As some might know here; I am a fan of England's greatest playwright. Bill Shakespeare's works are not just majestic; they are timeless - they have value and importance whatever age they are presented in. Students today might consider the works of Shakespeare to be boring; but that, I maintain, is a regrettable artefact of our modern education systems which strip the life out of these magnificent works for the benefit of easy grades.

Shakespeare's plays - all of them - are beyond magnificent. They teach us about history, about emotions we rarely see today: Anger, revenge, love, passion, beauty, desire. No 'reality' TV program can come close to matching the emotional power of Hamlet, Othello or Coriolanus.

So my question to the forum is this: Which moment in Billy S's plays do you love the most?

For me; I've never hidden my preferences; I have always valued Hamlet as a tragedy and Twelfth Night as a comedy above all others, though having seen Taming of the Shrew live in Stratford with Jane Seymour playing Kate was wonderful beyond measure.

My single favourite moment in Shakespeare however comes from Hamlet; when the Prince of Denmark has been re-united with his fellow Wittenbourg University students, Rozencranz and Guildenstern. He describes his sadness to them in a brilliant, heartbreaking soliloquy in which he compares the Earth to a sterile crag; the air to a collection of noxious vapours. But his third verse in the sololoquy is astonishing:

HAMLET:
What a piece of work is a man! How noble in
reason, how infinite in faculty! In form and moving
how express and admirable! In action how like an Angel!
in apprehension how like a god! The beauty of the
world! The paragon of animals! And yet to me, what is
this quintessence of dust? Man delights not me; no,
nor Woman neither; though by your smiling you seem
to say so

What a moment for a good actor. What a beautiful statement; delivered with vitriol and bitter sarcasm. Hamlet is telling his friends to look upon the Human Being as a creation worthy of the angels; then in the same breath telling them how much he despises mere Humanity.
Thanks to Shakespeare's brilliance; we have no idea how much of this bitterness is a result of Hamlet's grief, or his supposed madness (which he is working hard to convince his supposed 'friends' of) or his honest anger at the world.
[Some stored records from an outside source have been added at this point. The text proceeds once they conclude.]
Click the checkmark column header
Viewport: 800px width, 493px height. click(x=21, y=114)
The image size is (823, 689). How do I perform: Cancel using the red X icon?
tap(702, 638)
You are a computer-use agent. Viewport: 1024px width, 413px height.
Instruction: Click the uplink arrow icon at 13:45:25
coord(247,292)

Hamlet is such a complex character it is impossible to truly understand whether he is speaking honestly, slyly decieving his false friends, or telling the audience about the bitterness in his heart.
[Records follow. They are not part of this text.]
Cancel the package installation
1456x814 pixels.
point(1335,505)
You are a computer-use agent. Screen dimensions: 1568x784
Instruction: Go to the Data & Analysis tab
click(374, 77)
The beauty of this particular speech - much like the far more famous 'To Be or Not To Be' speech - is that it can take so many shapes; dependant upon the actor playing Hamlet and the director of that particular production. It can be delivered glibly, angrily, sullenly or with perplexity, I have seen it performed many times and I've NEVER seen it performed the same way twice.

I personally love the way Mel Gibson performed it in 1990; in Zeferrelli's film adaptation. A recording is here: What a Piece of Work Is Man? - Hamlet (4/10) Movie CLIP (1990) HD - YouTube

This is the way I always imagined the speech to go. Hamlet welcomes his friends but is well aware they are acting on behalf of the King - his enemy. He therefore plays up his grief and anger; hiding his very real hatred for King Claudius behind the fiction of madness; a fiction which ultimately proves to be tragically all too real.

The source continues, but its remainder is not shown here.